_READING PASSAGE:_
Agree with the above, it gets to a point whether it's one of the other? Nap and late bedtime or bed slightly earlier and not so much fuss. You gotta workout which is most important to you as both I think is asking too much of him.

I know they are all different but by 2 our little man was no longer napping x


----------



## pinklightbulb

Mine still naps and has an early bedtime, but not everyone is so lucky :(


----------



## AlwaysPraying

Because he doesn't fall asleep until 9 or 9:30 I'm really hesitant to put him to bed any later. I went to bed at 10 last night after he did. That's no life!! 

It's raining here tonight and were in a new house. The rain is collecting on a part of the house then dropping on the roof below making a really loud tapping sound every few minutes right out my closed window. My son woke up at 1:45 crying. I think the tapping woke him up. It woke me up so I'm sure it did him too. I ventured outside to see if I could fix it but its either from our neighbors roof or our second story roof, so no stopping it. Husband is in with the kid now and has been for half an hour. I think they both may be sleeping. 

So when your kids do wake in the night do you lay with them until they sleep again? Or just put them in bed and let them figure it out? 

To the one poster, I did cc a couple months back and we had great success with it I won't lie. He took almost two weeks to settle really well but he did great but that's when he was in the old house and in his crib. Now with his freedom there's no way he will stand for me to leave and come like that. And doing reading I understand that cc is only really intended for kids between 1-2 years old. Around 2 they figure out what your doing and it doesn't work the same. 

Hope TO GOD this kid sleeps again tonight and doesn't wake at hells hour again like yesterday but who knows. At least his dad is home now from his trip and can help.


----------



## AlwaysPraying

Awake for the day at 5:30. I really don't know what to think. 

How do I not hate myself for putting him i the bed when the only problem with the crib was he took an hour to get to sleep?


----------



## moomoo

AlwaysPraying said:


> Awake for the day at 5:30. I really don't know what to think.
> 
> How do I not hate myself for putting him i the bed when the only problem with the crib was he took an hour to get to sleep?

Don't go back now, stick with it you will get through it!

Could you go and lie in with him in th morning? This sometimes would work with DS?


----------



## Jem88

Does he often wake early at 5.30am? Maybe the late 9.00pm bedtime/long day made him overtired so he woke early for the day?

I know when Sophie stops overnight at my mums house she always seems to fall asleep an hour or so after she normally would at home but then has a short night and is then tired the next day and wakes a few times the next night because she's overtired.

I now wake Sophie after an 1 hour 20-30min nap and is bathed and in bed for 5hrs after waking and is asleep within 30mins. If she sleeps any longer she can take up to an hour to fall asleep which i agree is really tiring/boring when your sat there for an hour trying not to play with them which also makes her day longer.x


----------



## mum2b2009

Dont be hard on yourself..you know what having a toddler and being heavily pregnant is bloody hard work esp if your not getting much sleep. We have just gone through the big bed nightmare too. The only way my son will go to bed with out fuss is keeping him awake all day and taking him for a walk. I used to have a box of toys in his room but have removed them cause he was waking up and playing with them so now his room is boring lol he tends to go back to sleep if he wakes. If not i let him cry it out. He wakes around 6am..6.30. Some kids do wake early tho. Sorry not much help but your not alone x


----------



## AlwaysPraying

Ya I can't go back now. That would just be silly. Seems like an easy fix but I'm sure it'll only cause issues anyways.

_CHALLENGES:_
[a] Name each username that heads a post in the toddler sleep thread, listing each one only once.
[b] In the toddler sleep thread, at what time did AlwaysPraying's son wake up crying on the rainy night?
The listing isn't needed here.

_ROWS:_
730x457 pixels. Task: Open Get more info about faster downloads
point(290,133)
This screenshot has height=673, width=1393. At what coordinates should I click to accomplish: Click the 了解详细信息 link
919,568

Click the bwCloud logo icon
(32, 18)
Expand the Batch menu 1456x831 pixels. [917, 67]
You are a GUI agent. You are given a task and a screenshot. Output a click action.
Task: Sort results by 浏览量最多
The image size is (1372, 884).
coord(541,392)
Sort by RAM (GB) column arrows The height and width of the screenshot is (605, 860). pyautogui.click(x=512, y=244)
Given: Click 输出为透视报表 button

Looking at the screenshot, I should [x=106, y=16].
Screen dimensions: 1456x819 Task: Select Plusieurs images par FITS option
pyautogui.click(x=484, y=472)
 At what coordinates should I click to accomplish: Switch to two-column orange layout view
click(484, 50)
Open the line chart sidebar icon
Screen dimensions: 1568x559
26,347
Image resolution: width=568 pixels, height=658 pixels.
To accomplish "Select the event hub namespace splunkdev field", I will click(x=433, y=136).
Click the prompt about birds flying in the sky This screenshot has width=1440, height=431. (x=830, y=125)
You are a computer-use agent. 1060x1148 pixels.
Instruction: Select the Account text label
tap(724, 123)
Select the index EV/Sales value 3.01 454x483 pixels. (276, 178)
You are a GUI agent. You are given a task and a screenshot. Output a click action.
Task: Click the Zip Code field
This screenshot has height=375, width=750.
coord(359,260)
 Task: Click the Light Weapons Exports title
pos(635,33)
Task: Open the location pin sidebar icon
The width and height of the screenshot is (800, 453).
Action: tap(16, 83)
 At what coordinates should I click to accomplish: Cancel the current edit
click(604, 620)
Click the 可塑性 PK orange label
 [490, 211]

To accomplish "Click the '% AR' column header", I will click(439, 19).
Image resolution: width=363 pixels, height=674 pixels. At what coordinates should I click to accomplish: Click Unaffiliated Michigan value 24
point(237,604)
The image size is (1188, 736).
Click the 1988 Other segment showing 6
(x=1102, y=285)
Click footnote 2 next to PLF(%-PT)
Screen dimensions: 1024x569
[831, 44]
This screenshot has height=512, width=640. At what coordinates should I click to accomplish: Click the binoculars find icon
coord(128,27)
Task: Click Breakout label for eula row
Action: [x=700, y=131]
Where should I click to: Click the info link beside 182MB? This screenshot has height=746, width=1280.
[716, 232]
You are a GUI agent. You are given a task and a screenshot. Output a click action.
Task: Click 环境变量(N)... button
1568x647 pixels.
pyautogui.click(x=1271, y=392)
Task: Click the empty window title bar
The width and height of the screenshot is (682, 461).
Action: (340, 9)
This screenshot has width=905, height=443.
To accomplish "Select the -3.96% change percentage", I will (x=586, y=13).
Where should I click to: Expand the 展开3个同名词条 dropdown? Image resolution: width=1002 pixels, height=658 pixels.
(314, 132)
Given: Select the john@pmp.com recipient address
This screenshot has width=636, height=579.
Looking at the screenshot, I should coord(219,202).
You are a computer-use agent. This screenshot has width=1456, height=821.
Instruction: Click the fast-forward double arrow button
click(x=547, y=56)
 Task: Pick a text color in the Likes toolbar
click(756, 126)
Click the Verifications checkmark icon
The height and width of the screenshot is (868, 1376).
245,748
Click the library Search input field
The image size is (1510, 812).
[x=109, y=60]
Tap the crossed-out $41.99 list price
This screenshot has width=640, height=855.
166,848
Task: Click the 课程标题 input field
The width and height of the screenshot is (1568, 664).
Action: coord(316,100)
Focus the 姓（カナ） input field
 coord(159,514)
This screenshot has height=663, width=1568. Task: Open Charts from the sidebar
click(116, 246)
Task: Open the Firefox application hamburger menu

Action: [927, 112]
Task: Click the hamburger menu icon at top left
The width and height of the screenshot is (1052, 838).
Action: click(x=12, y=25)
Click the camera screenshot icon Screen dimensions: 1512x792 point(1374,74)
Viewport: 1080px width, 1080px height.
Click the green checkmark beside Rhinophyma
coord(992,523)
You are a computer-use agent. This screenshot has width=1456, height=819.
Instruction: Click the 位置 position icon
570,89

_THE REPLIES:_
[a] pinklightbulb, AlwaysPraying, moomoo, Jem88, mum2b2009

[b] 1:45